Company Significantly Reduces its Issued and Outstanding Shares


HALLANDALE BEACH, Fla., Oct. 11, 2005 (PRIMEZONE) -- Payless Communication Holdings, Inc. ("PCH") (Pink Sheets:PCNH) today announces to its shareholders, that PCH has elected to rescind the agreement for the acquisition of a 76 percent interest in the oil and gas rights located in Wyoming under the SE Cyclone Lease. The agreement provided that if sufficient financing was not arranged within 120 days, the Company has the right to cancel all shares issued in the transaction and PCH has elected to do so. The Company also would in return for the cancellation relinquish any rights in the SE Cyclone Lease. The principals involved in the transaction who brought the SE Cyclone Lease to the Company have failed to return the shares which necessitated the Company's action in the cancellation of the shares pursuant to the agreement. The Company's transfer agent has been instructed to cancel the shares. This will significantly reduce the issued and outstanding shares of the Company and return them to the treasury.

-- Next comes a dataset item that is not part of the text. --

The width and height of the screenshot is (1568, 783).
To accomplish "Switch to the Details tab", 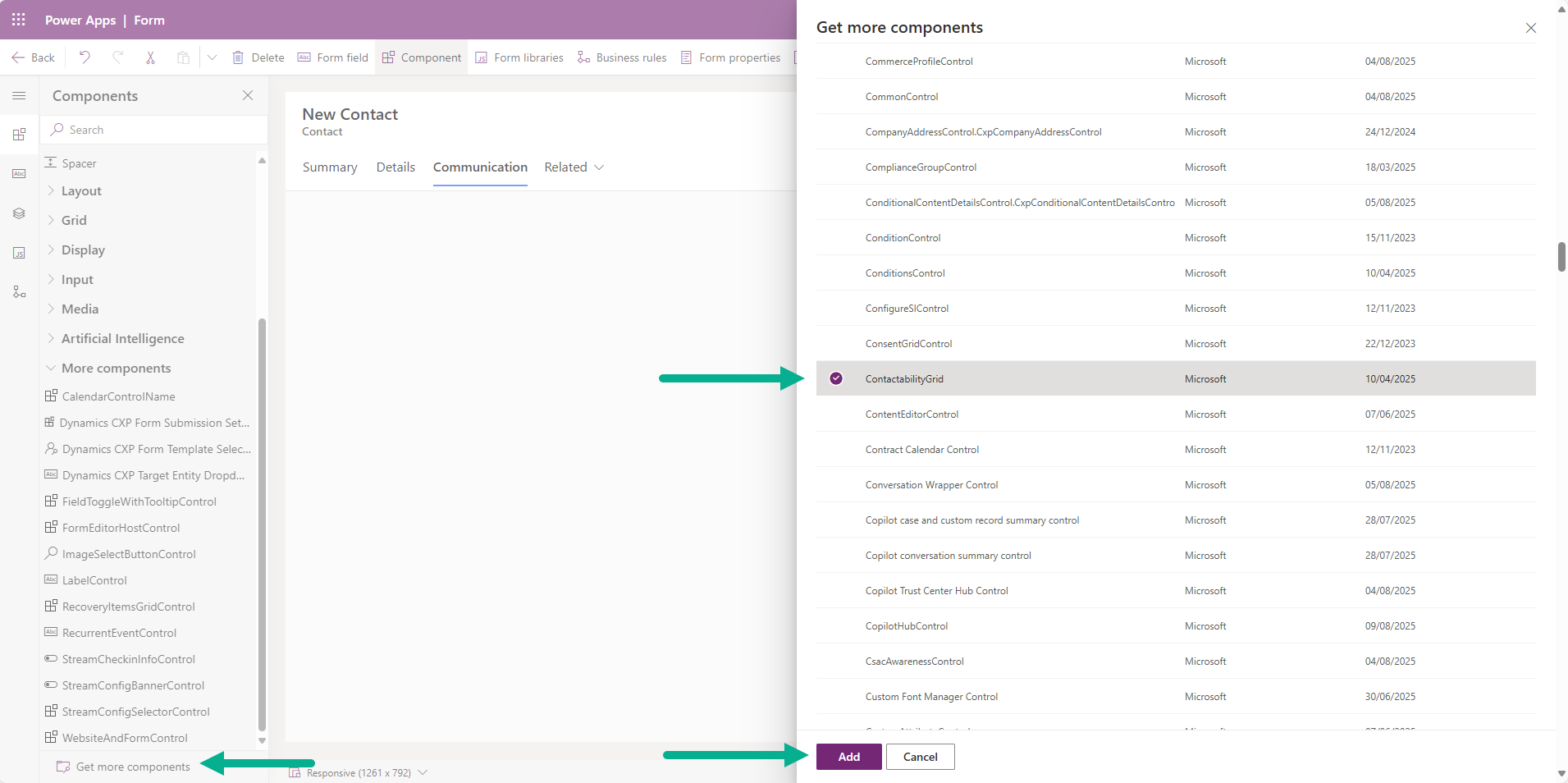I will pos(395,167).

About Payless Communication Holdings, Inc.:

Payless Communication Holdings, Inc., and through its subsidiaries and acquisitions, offers services such as local and long distance phone service, Voice Over Internet Protocol (VOiP), WiFi/WiMAX technology, and Internet Protocol Television (IPTV).

Statements in this press release that are not historical facts are forward-looking statements within the meaning of the Securities Act of 1933, as amended. Those statements include statements regarding the intent, belief or current expectations of the Company and its management. Such statements reflect management's current views, are based on certain assumptions and involve risks and uncertainties. Actual results, events, or performance may differ materially from the above forward-looking statements due to a number of important factors, and will be dependent upon a variety of factors, including, but not limited to, our ability to obtain additional financing and access funds from our existing financing arrangements that will allow us to continue our current and future operations and whether demand for our products and services in domestic and international markets will continue to expand. The Company undertakes no obligation to publicly update these forward-looking statements to reflect events or circumstances that occur after the date hereof or to reflect any change in the Company's expectations with regard to these forward-looking statements or the occurrence of unanticipated events.